**TASK REQUIREMENTS**: Pull out each line of the data below that contains the word "height". Letter case matters.

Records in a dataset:

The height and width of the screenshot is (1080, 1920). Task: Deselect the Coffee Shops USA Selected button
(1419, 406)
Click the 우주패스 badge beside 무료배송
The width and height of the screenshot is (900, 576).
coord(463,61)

**RESULT OF THE EXERCISE**:
The height and width of the screenshot is (1080, 1920). Task: Deselect the Coffee Shops USA Selected button
The width and height of the screenshot is (900, 576).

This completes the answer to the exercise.